* [Quoted passage]:
----------------

Sum and Difference Formulas — Sin, Cos, Tan

Six Identities That Reduce Any Angle Sum to Familiar Pieces

Ptolemy (c. 100–170 CE) built the first trig table using a theorem about quadrilaterals — the same theorem hidden inside the modern angle-sum formulas every student now memorises.

The sum and difference formulas — also called sum and difference identities — give:

• $\sin(A \pm B)$ in terms of $\sin A, \cos A, \sin B, \cos B$.

• $\cos(A \pm B)$ in terms of $\sin A, \cos A, \sin B, \cos B$.

• $\tan(A \pm B)$ in terms of $\tan A, \tan B$.

These six identities are the bridge between "I know sine and cosine of $30°, 45°, 60°$" and "I can compute sine of $15° = 45° - 30°$ exactly."

The Six Formulas of Sum and Difference

$$\boxed{;\sin(A + B) = \sin A \cos B + \cos A \sin B;}$$ $$\boxed{;\sin(A - B) = \sin A \cos B - \cos A \sin B;}$$ $$\boxed{;\cos(A + B) = \cos A \cos B - \sin A \sin B;}$$ $$\boxed{;\cos(A - B) = \cos A \cos B + \sin A \sin B;}$$ $$\boxed{;\tan(A + B) = \dfrac{\tan A + \tan B}{1 - \tan A \tan B};}$$ $$\boxed{;\tan(A - B) = \dfrac{\tan A - \tan B}{1 + \tan A \tan B};}$$

The cosine identities carry an opposite-sign rule: the sign between the two terms is the opposite of the sign between the angles. The sine and tangent identities keep the same sign as the angle operation.

Quick facts.

• Holds for all real $A$ and $B$ — no domain restriction beyond where tan is defined.

• Tangent identity caveat: $\tan(A+B)$ is undefined when $1 - \tan A \tan B = 0$, i.e., when $\tan A \tan B = 1$ — happens for example at $A + B = \pi/2$ (then $\tan(A+B)$ blows up).

• In radians: every angle in these formulas is in radians by default for calculus contexts; degrees work identically for non-calculus contexts. The formula structure does not change.

• Reduces to double-angle identities when $A = B$: $\sin(2A) = 2\sin A \cos A$, $\cos(2A) = \cos^2 A - \sin^2 A$.

• Grade introduced: CCSS-M F-TF.C.9 (proving the addition and subtraction formulas); NCERT Class 11 Chapter 3 — Trigonometric Functions.

Double-Anchoring — Right Triangle and Unit Circle

The classic proof of $\cos(A - B) = \cos A \cos B + \sin A \sin B$ uses the unit-circle distance formula.

----------------

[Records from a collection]
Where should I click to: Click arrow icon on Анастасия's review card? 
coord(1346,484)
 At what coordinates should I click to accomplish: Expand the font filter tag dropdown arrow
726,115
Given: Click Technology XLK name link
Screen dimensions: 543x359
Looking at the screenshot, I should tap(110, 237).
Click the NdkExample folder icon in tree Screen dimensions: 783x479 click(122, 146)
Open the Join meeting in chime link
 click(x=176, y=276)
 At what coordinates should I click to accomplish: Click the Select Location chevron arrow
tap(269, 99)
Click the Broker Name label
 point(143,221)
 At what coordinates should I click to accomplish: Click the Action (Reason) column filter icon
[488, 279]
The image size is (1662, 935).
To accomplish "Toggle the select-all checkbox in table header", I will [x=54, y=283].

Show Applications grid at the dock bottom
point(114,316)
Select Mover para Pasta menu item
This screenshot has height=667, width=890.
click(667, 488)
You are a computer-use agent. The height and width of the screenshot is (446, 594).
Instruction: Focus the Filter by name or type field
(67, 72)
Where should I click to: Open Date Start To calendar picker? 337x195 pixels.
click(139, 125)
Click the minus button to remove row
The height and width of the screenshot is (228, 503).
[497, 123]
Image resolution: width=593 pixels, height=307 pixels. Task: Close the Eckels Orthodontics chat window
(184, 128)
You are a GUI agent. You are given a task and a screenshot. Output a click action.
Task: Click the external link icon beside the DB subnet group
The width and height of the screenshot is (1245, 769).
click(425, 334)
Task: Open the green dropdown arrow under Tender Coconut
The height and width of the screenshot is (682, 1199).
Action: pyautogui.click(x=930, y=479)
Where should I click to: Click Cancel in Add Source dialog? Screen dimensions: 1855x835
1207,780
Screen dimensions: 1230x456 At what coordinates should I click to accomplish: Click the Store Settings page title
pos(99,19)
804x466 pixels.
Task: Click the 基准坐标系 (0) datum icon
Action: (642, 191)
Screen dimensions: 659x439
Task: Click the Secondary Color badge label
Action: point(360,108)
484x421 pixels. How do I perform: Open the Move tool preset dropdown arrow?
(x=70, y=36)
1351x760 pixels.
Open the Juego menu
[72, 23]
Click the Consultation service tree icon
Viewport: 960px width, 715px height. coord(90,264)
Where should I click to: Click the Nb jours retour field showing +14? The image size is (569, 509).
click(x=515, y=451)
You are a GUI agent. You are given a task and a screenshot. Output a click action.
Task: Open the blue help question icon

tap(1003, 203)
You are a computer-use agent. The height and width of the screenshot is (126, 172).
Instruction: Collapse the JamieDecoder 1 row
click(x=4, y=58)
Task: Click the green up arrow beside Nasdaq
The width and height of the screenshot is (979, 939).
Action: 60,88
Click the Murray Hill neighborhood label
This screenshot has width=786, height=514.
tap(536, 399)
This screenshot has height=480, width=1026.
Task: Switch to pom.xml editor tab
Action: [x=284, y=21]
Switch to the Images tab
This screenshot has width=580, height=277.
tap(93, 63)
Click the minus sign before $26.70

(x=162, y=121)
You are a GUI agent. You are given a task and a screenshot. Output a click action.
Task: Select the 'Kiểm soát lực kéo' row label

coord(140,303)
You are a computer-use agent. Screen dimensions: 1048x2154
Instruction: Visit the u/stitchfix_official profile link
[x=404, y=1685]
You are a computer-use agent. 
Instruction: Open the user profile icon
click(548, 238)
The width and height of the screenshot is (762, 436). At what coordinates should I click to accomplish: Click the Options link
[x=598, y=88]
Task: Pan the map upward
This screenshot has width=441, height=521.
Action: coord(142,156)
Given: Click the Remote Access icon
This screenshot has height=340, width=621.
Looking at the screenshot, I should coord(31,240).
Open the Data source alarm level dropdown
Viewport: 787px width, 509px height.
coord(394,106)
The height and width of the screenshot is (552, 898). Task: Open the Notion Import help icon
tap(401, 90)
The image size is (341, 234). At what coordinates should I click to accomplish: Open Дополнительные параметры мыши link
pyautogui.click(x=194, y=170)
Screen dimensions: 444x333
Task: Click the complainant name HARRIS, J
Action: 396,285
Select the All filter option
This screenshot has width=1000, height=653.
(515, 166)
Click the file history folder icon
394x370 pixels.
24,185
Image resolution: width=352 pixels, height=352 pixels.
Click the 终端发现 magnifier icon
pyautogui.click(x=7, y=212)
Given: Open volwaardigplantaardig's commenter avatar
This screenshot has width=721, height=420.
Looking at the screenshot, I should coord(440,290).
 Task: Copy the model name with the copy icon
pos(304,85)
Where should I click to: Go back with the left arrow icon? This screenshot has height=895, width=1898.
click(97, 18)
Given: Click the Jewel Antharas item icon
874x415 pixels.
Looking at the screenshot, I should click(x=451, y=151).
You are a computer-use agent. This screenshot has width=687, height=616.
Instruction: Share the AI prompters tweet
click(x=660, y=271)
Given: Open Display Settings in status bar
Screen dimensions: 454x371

----------------

* [Instructions to follow]:
Extract from the sum and difference formulas page the passage from "The Six Formulas" up to and including "the angle operation.", copying it word for word. Rely only on the text about the sum and difference formulas for this.

* [Exercise response]:
The Six Formulas of Sum and Difference

$$\boxed{;\sin(A + B) = \sin A \cos B + \cos A \sin B;}$$ $$\boxed{;\sin(A - B) = \sin A \cos B - \cos A \sin B;}$$ $$\boxed{;\cos(A + B) = \cos A \cos B - \sin A \sin B;}$$ $$\boxed{;\cos(A - B) = \cos A \cos B + \sin A \sin B;}$$ $$\boxed{;\tan(A + B) = \dfrac{\tan A + \tan B}{1 - \tan A \tan B};}$$ $$\boxed{;\tan(A - B) = \dfrac{\tan A - \tan B}{1 + \tan A \tan B};}$$

The cosine identities carry an opposite-sign rule: the sign between the two terms is the opposite of the sign between the angles. The sine and tangent identities keep the same sign as the angle operation.